--- TASK INPUTS Enclosed Below ---

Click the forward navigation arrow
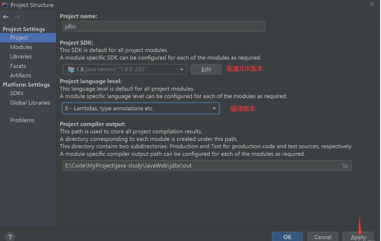Image resolution: width=381 pixels, height=241 pixels. click(x=17, y=17)

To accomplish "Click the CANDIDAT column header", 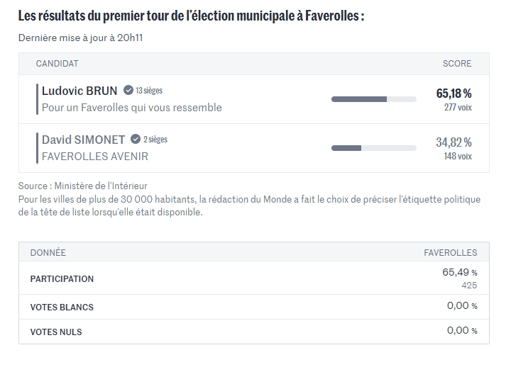I will pyautogui.click(x=57, y=64).
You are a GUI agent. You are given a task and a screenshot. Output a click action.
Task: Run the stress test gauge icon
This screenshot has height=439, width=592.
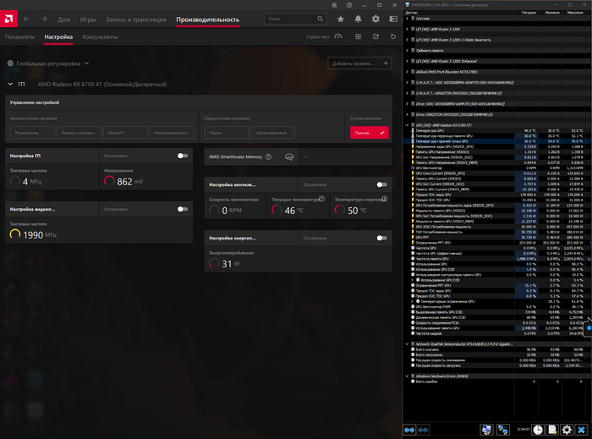[338, 36]
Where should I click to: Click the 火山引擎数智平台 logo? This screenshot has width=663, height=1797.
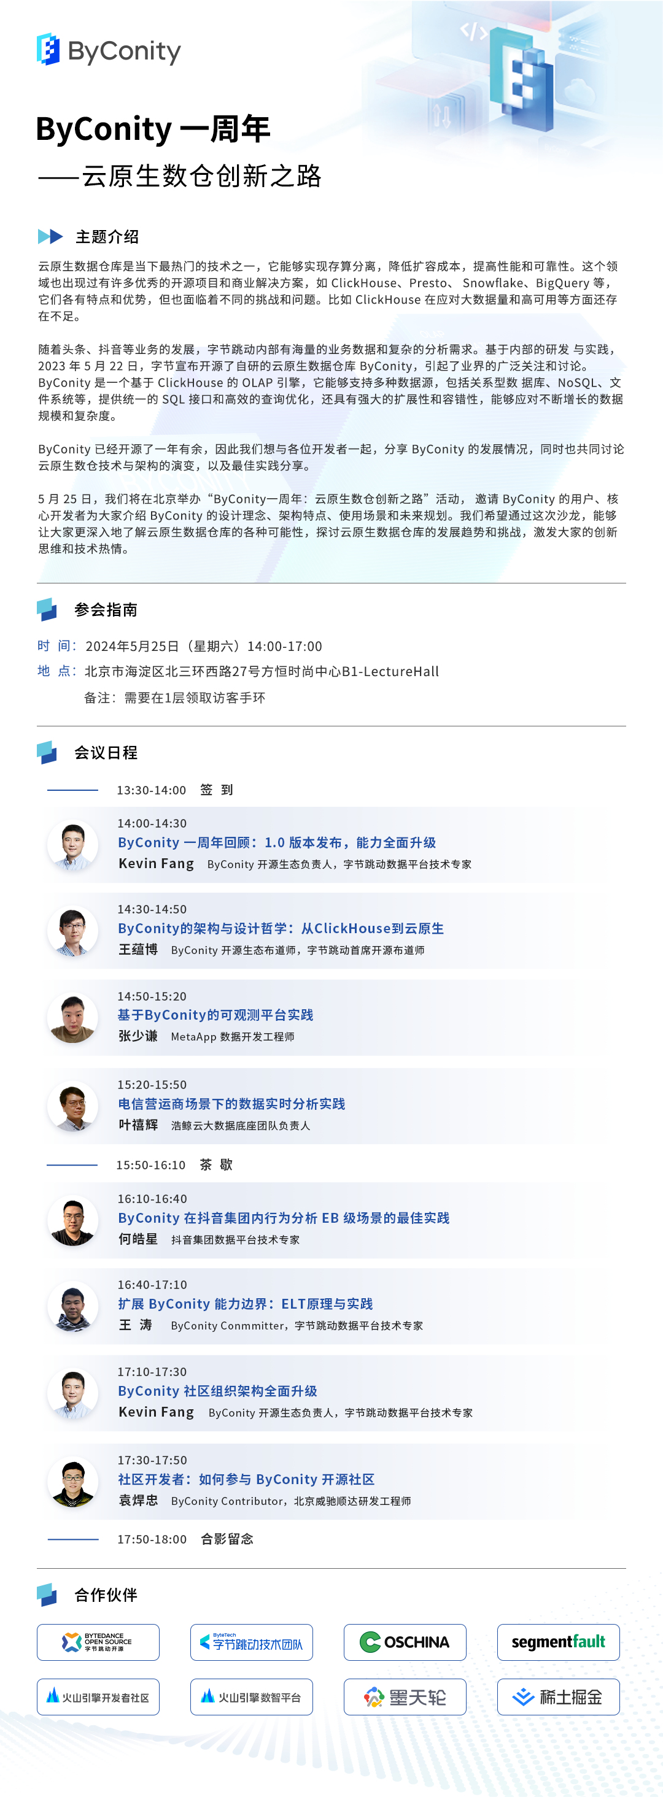[251, 1697]
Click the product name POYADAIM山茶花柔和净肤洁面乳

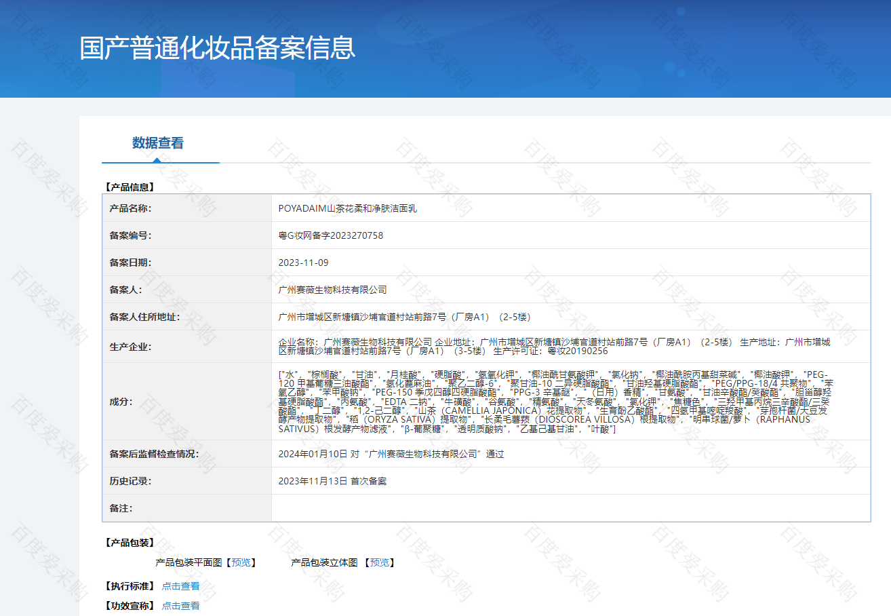click(x=347, y=208)
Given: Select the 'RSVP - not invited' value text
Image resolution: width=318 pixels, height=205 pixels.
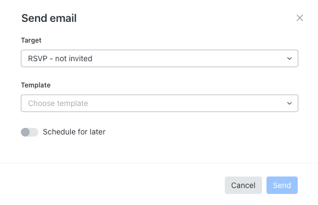Looking at the screenshot, I should [x=60, y=58].

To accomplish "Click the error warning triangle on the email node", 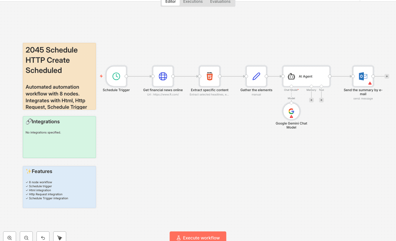I will tap(370, 83).
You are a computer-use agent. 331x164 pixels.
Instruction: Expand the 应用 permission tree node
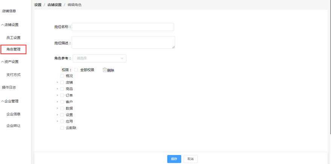58,121

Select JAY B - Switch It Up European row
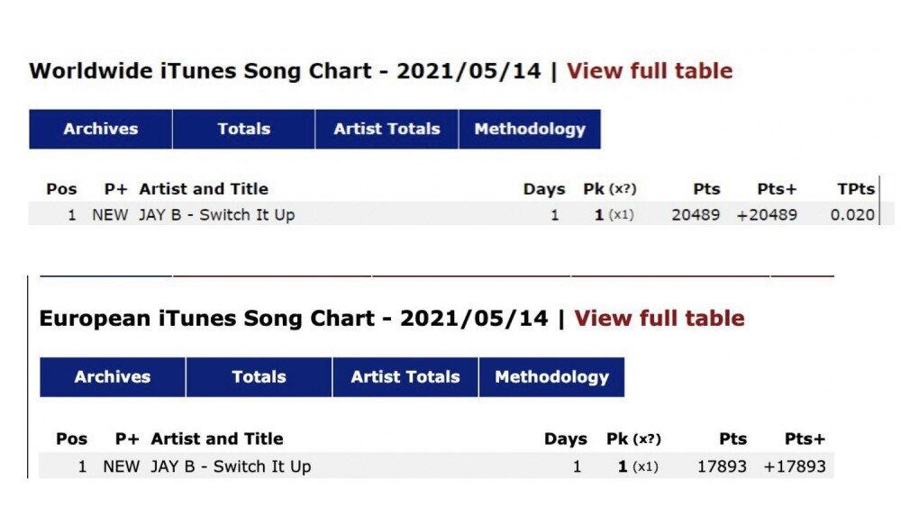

--- End of Enclosed TASK INPUTS ---

* PROBLEM REQUIREMENTS
Set down exactly the lines of the entries above from the one holding "Instruction: Expand the" through the last one, including both, with the pictures left out.

* RESPONSE BELOW
Instruction: Expand the 应用 permission tree node
58,121

Select JAY B - Switch It Up European row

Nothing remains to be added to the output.